David Gergen has a lot of fans — me included — because his even-tempered demeanour only seems to get broken when it meets blatant hypocrisy. On Tuesday night, Gergen, the CNN political analyst, winced and shook his head and appeared to be struggling with a virtual straitjacket as he forced himself to stay seated while colleague Alan Dershowitz spouted some bewildering balderdash in front of an audience at Beth Tzedec Congregation at 1700 Bathurst Street.
Gergen and Dershowitz, colleagues at Harvard University, were joined on the Spirit of Hope panel by the Washington Post’s Bob Woodward and Robert Gibbs, Barack Obama’s former White House press secretary. The night featured some fascinating discussions and revelations.
Woodward, whose recent book is “Obama’s Wars,” thinks “the Arab Spring has been misnamed. It’s more like the Arab Convulsion” and it could be “this president’s 9/11.” The situation is so tenuous, he said, that it threatens to dominate the remainder of the Obama administration’s first term, which would be damaging considering the president and his staff need to concentrate on the U.S. economy. Gibbs, who left the White House in February but remains a staunch Obama supporter and adviser, told the audience of about 2,000 that the president has had more close, private conversations with Israeli prime minister Benjamin Netanyahu than with any other world leader since taking office. Gergen said the killing of Osama bin Laden “blunted the opposition argument that Obama was weak on foreign policy” so much that it could win a second term as long as the economy shows some improvement. “Obama got Osama. The Democrats are going to shout that at their convention.” And Dershowitz revealed that Netanyahu changed “the speech he wanted to give to Congress” last week in response to a perceived slight in an address Obama gave announcing his support for returning Israel to the 1967 boundaries that divide it from Palestine.
Dershowitz’s comments all evening seemed politically motivated rather than analytical and while that won him applause from the audience, it rankled the other panelists, who each took turns correcting his errors.

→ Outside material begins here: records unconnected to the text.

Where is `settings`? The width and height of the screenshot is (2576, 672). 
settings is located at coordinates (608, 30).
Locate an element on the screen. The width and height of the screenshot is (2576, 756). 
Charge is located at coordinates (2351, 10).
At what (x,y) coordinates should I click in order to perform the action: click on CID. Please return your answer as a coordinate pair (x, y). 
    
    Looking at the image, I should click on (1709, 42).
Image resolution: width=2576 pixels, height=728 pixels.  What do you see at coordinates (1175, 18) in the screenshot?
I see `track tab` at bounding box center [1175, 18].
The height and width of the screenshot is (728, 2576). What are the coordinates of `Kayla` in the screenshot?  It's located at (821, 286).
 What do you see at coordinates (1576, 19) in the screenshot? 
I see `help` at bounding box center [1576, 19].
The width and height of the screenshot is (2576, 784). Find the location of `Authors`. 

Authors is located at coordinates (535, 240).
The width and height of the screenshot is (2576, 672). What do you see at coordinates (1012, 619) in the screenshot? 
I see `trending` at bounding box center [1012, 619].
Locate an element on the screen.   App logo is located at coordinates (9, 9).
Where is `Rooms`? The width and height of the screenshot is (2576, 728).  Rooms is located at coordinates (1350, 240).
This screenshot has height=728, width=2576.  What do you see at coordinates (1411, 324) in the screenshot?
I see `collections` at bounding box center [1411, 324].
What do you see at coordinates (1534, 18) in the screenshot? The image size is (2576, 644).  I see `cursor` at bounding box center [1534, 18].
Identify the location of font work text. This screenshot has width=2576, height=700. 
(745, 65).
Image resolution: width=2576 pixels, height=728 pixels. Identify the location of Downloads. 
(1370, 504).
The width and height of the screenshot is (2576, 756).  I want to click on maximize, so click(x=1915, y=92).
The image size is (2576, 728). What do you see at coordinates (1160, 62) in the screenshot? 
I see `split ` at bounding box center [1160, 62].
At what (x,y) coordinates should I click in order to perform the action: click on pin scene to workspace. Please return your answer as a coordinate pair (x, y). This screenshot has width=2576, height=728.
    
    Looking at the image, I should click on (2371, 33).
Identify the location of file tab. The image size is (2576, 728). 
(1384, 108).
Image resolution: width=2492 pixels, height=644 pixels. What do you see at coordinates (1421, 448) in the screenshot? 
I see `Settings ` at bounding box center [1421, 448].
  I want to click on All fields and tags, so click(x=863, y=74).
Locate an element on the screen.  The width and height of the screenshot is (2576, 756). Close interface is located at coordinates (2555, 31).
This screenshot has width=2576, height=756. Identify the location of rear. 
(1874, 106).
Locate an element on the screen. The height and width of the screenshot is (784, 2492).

Dershowitz, who had been asked by Netanyahu to be an Israeli ambassador, even went so far as to say, “The United States can always count on the support of Israel but Israel cannot always count on the support of the United States.” Fact is, the U.S. gives at least $3 billion annually in economic and military aid to Israel.
Gergen was continuously agitated by Dershowitz’s comments and in his closing remarks at the event sponsored by the Friends of Simon Wiesenthal Center for Holocaust Studies called for more conciliatory language from both American and Israeli politicians and commentators. Otherwise, he said, Israel could continue to lose support globally, leaving just Canada and the United States on its side. “That wouldn’t be good for Israel and it would be a concern for North America,” he told the attendees, which included moderator Heather Riesman, founder and president of Indigo Books & Music.
With the United Nations General Assembly ready to pass a motion in September that will recognize an independent Palestinian state, the Middle East tensions are only going to ratchet up it seems. But Woodward had a more dire concern.
“What worries me and what should worry all of us is how little we — in any country — know about what really goes on in government,” he said. “If democracy dies in the darkness, then none of this that we’re talking about tonight really matters.”
Listening to the four big brains from America was a delight and makes me wish there was more political discourse in Toronto about U.S. politics. Not only because it’s a subject I’m passionate about but because it has such impact on all of us and, as Woodward suggested, the mechanics of how it really operates continue to be so hard to decipher that discussion can only help break down the veil.